As an example of how dynamic content is used, the text of a message that you currently add to a macro can be replaced by a dynamic content placeholder.

This text:

If you forget your password, just click the "Help! I don't know what to enter here!" link on the login page. 

Thanks and have a great day!

The MondoCam Support Team

Is replaced with this placeholder:


When the macro is applied to a ticket, the content is inserted into the ticket. If you're already using Zendesk placeholders, you're already familiar with how this works. The difference between the Zendesk placeholders and dynamic content is that you define the content that is dynamically inserted into your business rules and communications with your customers.
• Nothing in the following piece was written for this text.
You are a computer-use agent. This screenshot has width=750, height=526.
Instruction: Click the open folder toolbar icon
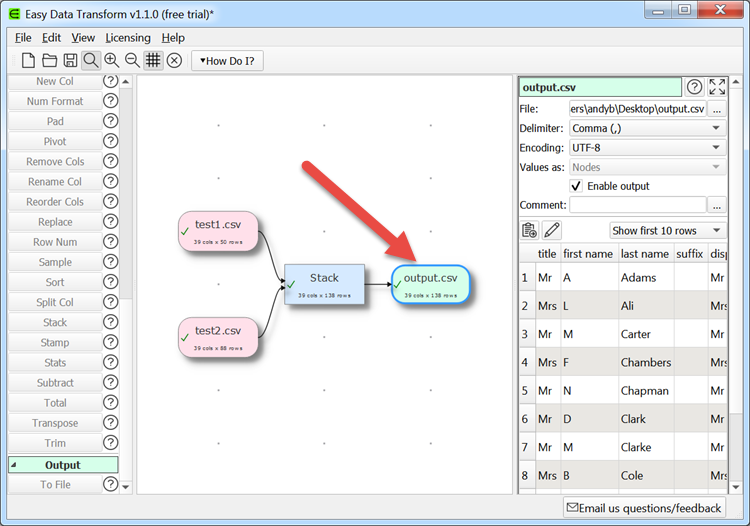(49, 61)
Dynamic content is a combination of a default version of the text (typically in the same language as your default language) and variants for every other language that you support. In the example above, the default variant is in English. If your Zendesk also supports French and German, for example, you create variants for each of those languages. Then, based on the end-user's language, the appropriate variant is automatically used when the dynamic content is referenced and displayed to the end-user.

If the end-user's language is not one of your supported languages, the default variant is used.

Dynamic content provides you with a way to streamline support for multiple languages. You reference one placeholder and the appropriate language is displayed based on the end-user's language preference. How an end-user's language is detected is described in Setting and detecting a user's language.

Of course when you support multiple languages, you must translate your content into the languages you support in your Zendesk. There are a number of ways to manage the translation of your default content. You can create and edit all your language variants directly in your Zendesk or you can export all your dynamic content and send it off to a translation agency. You then import the dynamic content back into your Zendesk and all language variants are added.

If you later update the default content, the variants are flagged as being potentially out of date with the default content. Meaning that if you update the default content you probably need to also update the translations in the variants. When an update is required, you simply repeat the export and import process to update the content. See Managing the translation of your dynamic content.

You can also manually set variants to be inactive so that they are not used. You might do this if your variant isn't ready to be made public (for example, if the translation is incomplete or incorrect).

Finally, how you use your dynamic content in automations, macros, and triggers is tracked so that you have an easy way to monitor their use.

Creating dynamic content

When you create a dynamic content item, you select the default language and enter the text of the dynamic content. You then create variants for each of your supported languages.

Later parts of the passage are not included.